[Entries taken from a collection]
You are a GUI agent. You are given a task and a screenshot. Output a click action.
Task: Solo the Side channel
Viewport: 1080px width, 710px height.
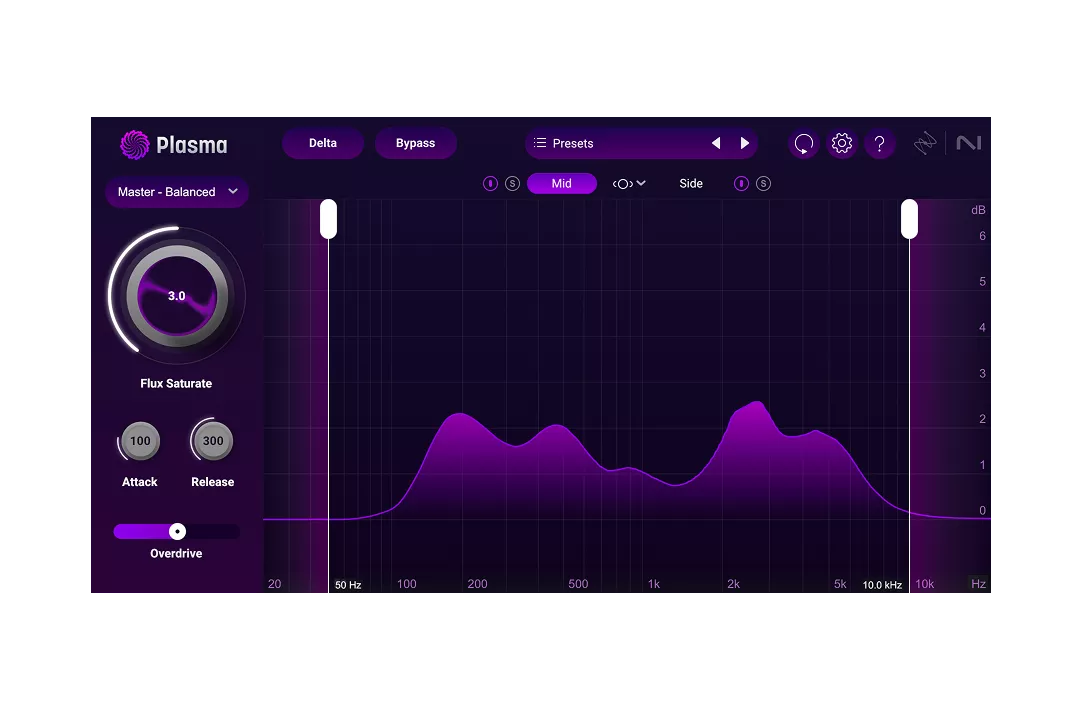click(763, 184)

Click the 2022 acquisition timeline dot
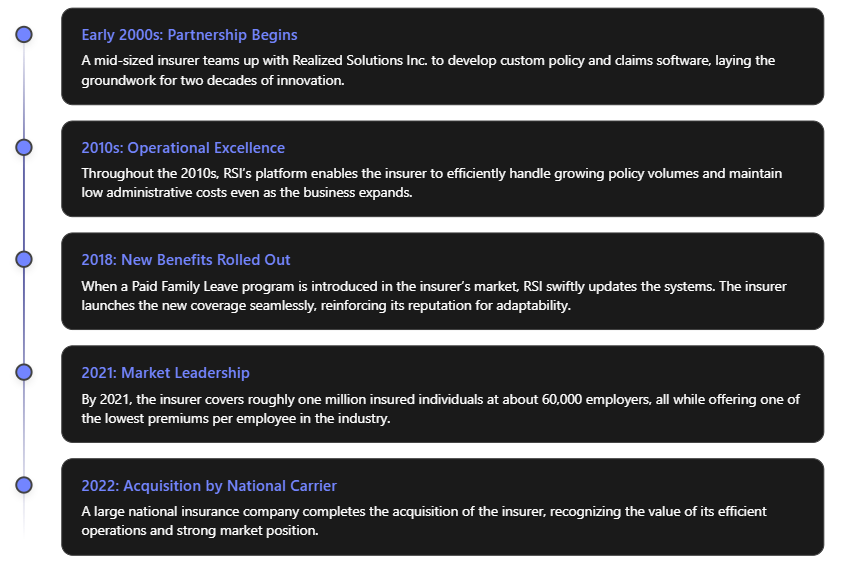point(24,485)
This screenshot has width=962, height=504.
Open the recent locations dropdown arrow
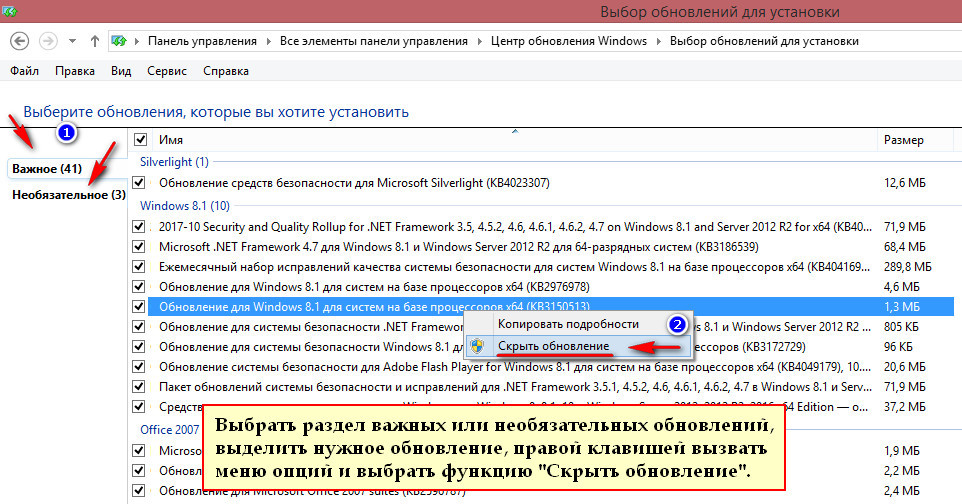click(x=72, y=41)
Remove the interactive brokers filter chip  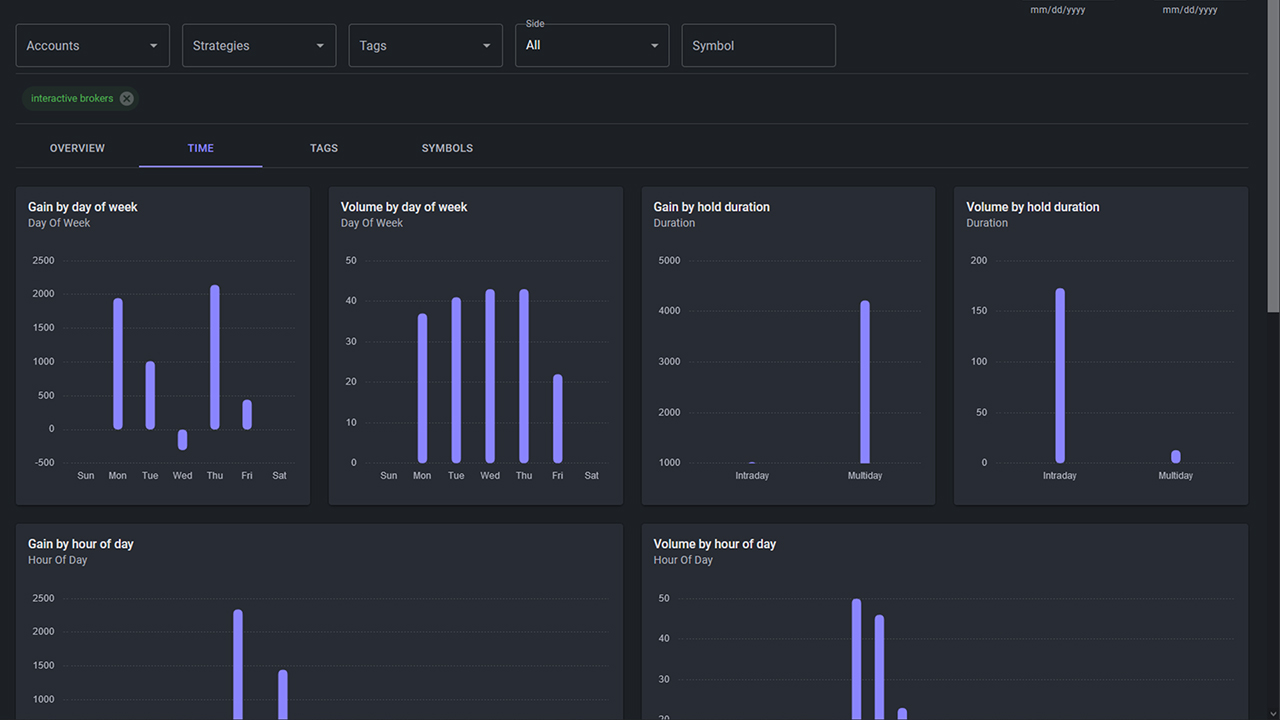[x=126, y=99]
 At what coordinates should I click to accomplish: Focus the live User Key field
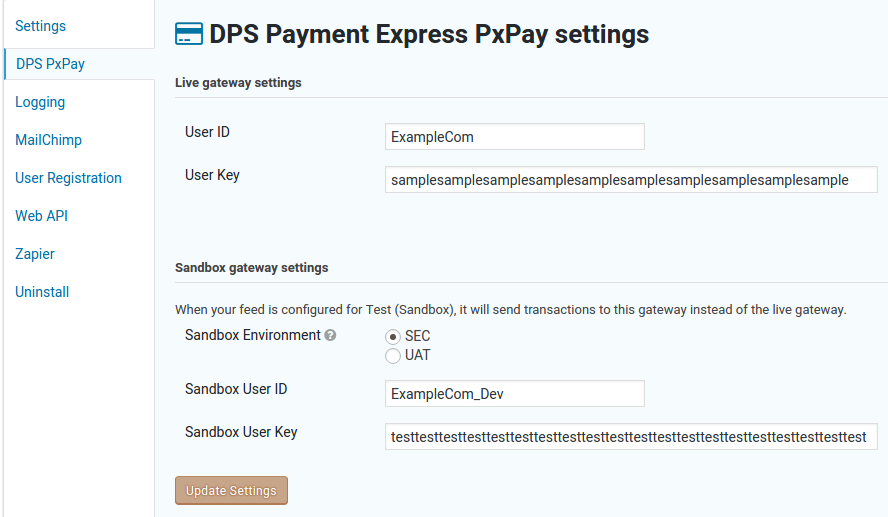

### EXERCISE PROMPT
How many of the lines above hold the word "screenshot"? Answer with only the number.

### TASK SOLUTION
2